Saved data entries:
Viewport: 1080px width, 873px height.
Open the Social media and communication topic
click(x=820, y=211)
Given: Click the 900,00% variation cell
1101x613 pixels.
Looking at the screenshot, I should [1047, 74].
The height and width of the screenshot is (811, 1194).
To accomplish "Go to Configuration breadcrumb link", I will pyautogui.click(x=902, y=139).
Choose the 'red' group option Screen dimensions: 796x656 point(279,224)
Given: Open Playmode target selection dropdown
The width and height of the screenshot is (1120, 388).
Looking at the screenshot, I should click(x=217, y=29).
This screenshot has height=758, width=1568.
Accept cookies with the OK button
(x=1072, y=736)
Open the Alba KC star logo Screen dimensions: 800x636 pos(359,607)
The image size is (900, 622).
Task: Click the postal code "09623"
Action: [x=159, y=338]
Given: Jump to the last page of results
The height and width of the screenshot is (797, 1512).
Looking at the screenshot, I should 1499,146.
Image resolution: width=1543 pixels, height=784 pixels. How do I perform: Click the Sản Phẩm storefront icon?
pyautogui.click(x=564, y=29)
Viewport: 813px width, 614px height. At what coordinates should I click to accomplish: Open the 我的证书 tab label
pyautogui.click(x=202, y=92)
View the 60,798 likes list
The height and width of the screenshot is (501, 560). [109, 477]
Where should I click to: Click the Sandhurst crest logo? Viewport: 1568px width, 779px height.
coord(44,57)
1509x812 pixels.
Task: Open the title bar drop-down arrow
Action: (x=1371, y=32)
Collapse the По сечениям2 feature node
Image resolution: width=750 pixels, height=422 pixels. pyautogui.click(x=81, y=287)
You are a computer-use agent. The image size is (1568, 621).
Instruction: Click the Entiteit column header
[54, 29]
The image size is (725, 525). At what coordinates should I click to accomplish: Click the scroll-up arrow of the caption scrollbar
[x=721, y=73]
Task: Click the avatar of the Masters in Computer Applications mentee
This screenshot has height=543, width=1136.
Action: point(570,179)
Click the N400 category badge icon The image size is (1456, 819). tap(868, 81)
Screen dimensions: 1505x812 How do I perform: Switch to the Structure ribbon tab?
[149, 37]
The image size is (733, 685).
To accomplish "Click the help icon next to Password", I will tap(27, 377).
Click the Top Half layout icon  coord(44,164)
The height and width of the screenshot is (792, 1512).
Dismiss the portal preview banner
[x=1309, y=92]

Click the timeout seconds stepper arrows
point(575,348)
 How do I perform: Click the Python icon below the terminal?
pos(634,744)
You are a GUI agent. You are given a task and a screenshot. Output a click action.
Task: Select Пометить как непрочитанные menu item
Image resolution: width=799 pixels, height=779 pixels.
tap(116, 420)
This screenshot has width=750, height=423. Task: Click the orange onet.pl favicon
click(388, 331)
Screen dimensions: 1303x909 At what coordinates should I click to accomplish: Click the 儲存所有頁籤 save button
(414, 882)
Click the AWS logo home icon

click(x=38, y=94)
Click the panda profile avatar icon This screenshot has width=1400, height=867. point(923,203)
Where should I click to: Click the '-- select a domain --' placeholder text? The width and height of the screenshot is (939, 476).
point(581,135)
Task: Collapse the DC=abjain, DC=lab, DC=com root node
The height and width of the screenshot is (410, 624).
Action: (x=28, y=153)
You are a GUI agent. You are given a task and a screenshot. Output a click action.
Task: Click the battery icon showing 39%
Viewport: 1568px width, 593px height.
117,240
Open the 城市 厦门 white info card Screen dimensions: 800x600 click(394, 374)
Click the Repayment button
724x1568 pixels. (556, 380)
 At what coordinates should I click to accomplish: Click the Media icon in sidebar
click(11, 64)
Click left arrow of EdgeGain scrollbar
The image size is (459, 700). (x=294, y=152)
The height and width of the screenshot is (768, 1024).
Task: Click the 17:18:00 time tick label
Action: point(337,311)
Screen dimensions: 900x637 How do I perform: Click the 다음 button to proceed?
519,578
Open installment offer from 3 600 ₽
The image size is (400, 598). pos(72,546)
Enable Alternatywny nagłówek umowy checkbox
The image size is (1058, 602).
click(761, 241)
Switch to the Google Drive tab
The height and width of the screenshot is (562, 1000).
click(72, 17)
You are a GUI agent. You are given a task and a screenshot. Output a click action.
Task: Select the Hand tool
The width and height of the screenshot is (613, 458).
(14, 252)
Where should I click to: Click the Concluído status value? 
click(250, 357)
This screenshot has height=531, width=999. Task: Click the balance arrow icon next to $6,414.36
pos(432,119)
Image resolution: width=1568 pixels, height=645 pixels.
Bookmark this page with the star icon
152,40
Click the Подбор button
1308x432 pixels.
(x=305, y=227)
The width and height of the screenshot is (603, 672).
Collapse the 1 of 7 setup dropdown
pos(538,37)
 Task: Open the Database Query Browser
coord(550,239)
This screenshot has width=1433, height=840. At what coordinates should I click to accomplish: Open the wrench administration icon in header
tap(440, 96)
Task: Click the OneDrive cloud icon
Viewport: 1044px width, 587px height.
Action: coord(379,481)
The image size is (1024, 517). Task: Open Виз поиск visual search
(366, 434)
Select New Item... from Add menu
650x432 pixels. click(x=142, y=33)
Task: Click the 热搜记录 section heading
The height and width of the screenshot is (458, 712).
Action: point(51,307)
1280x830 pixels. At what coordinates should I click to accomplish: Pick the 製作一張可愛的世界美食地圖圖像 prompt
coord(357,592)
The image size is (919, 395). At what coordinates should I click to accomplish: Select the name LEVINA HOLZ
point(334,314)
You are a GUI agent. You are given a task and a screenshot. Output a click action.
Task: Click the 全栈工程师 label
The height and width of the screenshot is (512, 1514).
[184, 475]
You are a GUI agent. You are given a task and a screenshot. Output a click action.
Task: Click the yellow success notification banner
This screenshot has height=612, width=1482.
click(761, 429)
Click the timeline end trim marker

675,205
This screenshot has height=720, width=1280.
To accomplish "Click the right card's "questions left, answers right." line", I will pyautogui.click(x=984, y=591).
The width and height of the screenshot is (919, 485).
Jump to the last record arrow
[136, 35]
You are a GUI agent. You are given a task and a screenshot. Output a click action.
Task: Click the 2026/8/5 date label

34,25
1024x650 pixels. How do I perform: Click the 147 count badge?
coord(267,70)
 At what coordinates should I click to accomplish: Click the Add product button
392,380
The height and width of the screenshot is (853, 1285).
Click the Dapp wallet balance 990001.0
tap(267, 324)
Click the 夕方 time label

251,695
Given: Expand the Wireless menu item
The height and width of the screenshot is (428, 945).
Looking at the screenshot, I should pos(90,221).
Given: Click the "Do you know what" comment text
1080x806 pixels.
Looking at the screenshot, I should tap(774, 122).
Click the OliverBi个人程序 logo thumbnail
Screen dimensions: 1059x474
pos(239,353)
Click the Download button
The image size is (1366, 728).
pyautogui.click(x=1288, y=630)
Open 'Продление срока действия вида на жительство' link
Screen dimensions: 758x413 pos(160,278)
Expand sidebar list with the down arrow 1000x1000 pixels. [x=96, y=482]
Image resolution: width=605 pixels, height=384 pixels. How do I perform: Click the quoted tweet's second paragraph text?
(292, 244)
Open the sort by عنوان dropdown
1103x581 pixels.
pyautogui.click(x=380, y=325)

**REQUIRED WORK:** If a line in the records holds the string "avatar", copy it.

**RESPONSE TO THIS TASK:**
Task: Click the avatar of the Masters in Computer Applications mentee
Click the panda profile avatar icon This screenshot has width=1400, height=867. point(923,203)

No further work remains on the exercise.